Will we lead the church to effectively impact culture? Standing atop Mars Hill in Athens on a recent journey, I tried to imagine the Apostle Paul’s moment of cultural seizure. It was here he sat and observed a world surfeited with gods. Idols crammed the public square—designer gods to fit every need. Gods, as Peterson put it, with all the God taken out. By all appearance, immanence had shoved transcendence aside.
The world Paul saw was collapsing under the weight of self-worship. The deceptive myths, the twisted philosophies, the overreach of an empire that demanded adulation of its emperor—they all led to a tipping point. He became incensed.
“Every age,” writes Robert Joustra, “has its own particular pathologies.” Cultures deviate from the norm. Our age is no exception. Like ancient Hellenistic culture, we have strayed from our worship of the one true God and replaced him with ourselves. We have bought into our own myths, namely that we are makers of our own meaning.
“Expressive individualism” is how one writer describes it. We have become devoted to ourselves and undevoted to God. At the same time, we are challenging traditions, times, places, and anything that tries to resist or claim itself higher than the immanent will of the person. This, of course, is madness. Only in fantasy do we live what story we please.
Some may speak of an emerging post-Christian moment, but it is already here. The most basic assumptions of reality have been deconstructed. Beliefs that were once reinforced are no longer strengthened. We live in an age some refer to as “after virtue,” where the morals the church espouses are no longer honored; they are denigrated.
It is imperative we act. Awaken the church. Tim Keller, a pastor who gave himself to both theological and cultural exegesis, could see the danger of misunderstanding and misinterpreting, and left this warning: “The relationship of Christians to culture is the singular current crisis point for the church.” What is required?

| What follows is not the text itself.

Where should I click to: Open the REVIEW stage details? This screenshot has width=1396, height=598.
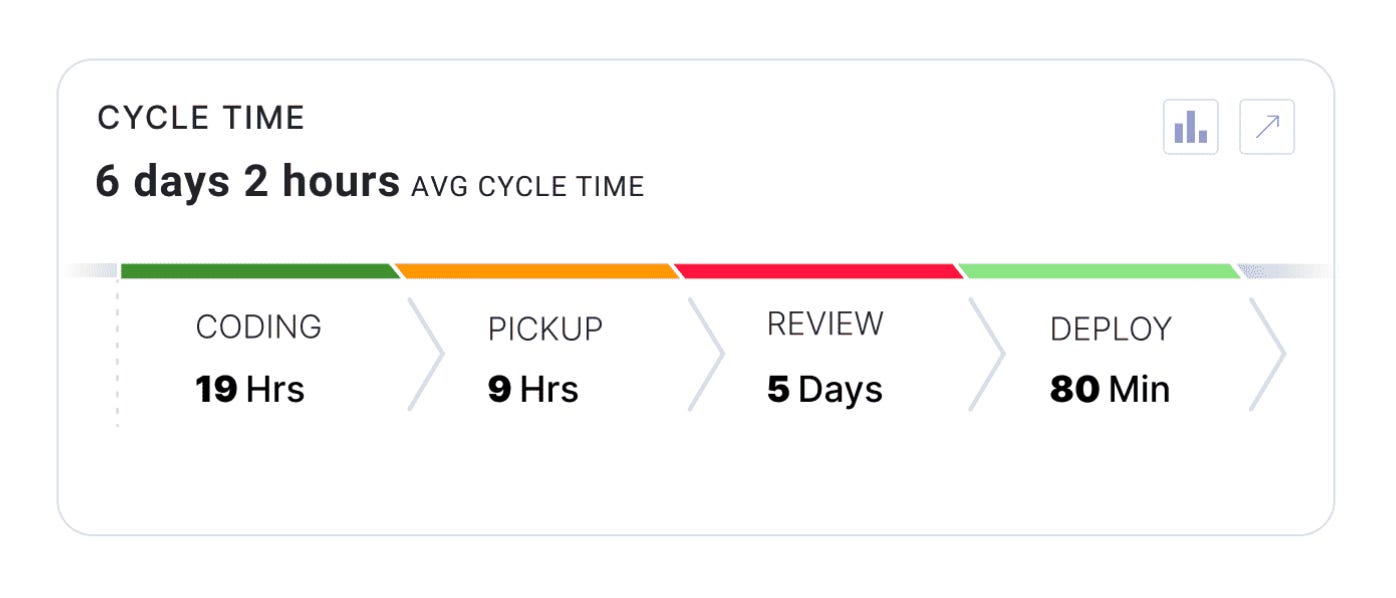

Pastors Must Develop a Keen Awareness of Culture
We can ill-afford to be naïve to our setting. An awareness of our context has an enormous impact on how we preach, lead, and frame ministry.
This begins with gaining a proper definition of culture. Narrowly, one thinks of it as language, music, and art, as well as food and folk customs. In a broader sense, culture is the total process of activity. This includes one’s worldview (one’s truth claims and values), as well as the history and stories that people tell about themselves.
Viewed in this way, it makes no sense to speak of culture as something outside of the church. Culture impinges on us, makes demands of us, and occupies us. If a church is to have any impact, it will need to be aware of the cultural setting it shares with everyone else.
Pastors Need to Critically Read the Times
A prerequisite to seizing the cultural moment is to be informed. The abundance of information and the speed of the news require an ableness to navigate through the avalanche of voices.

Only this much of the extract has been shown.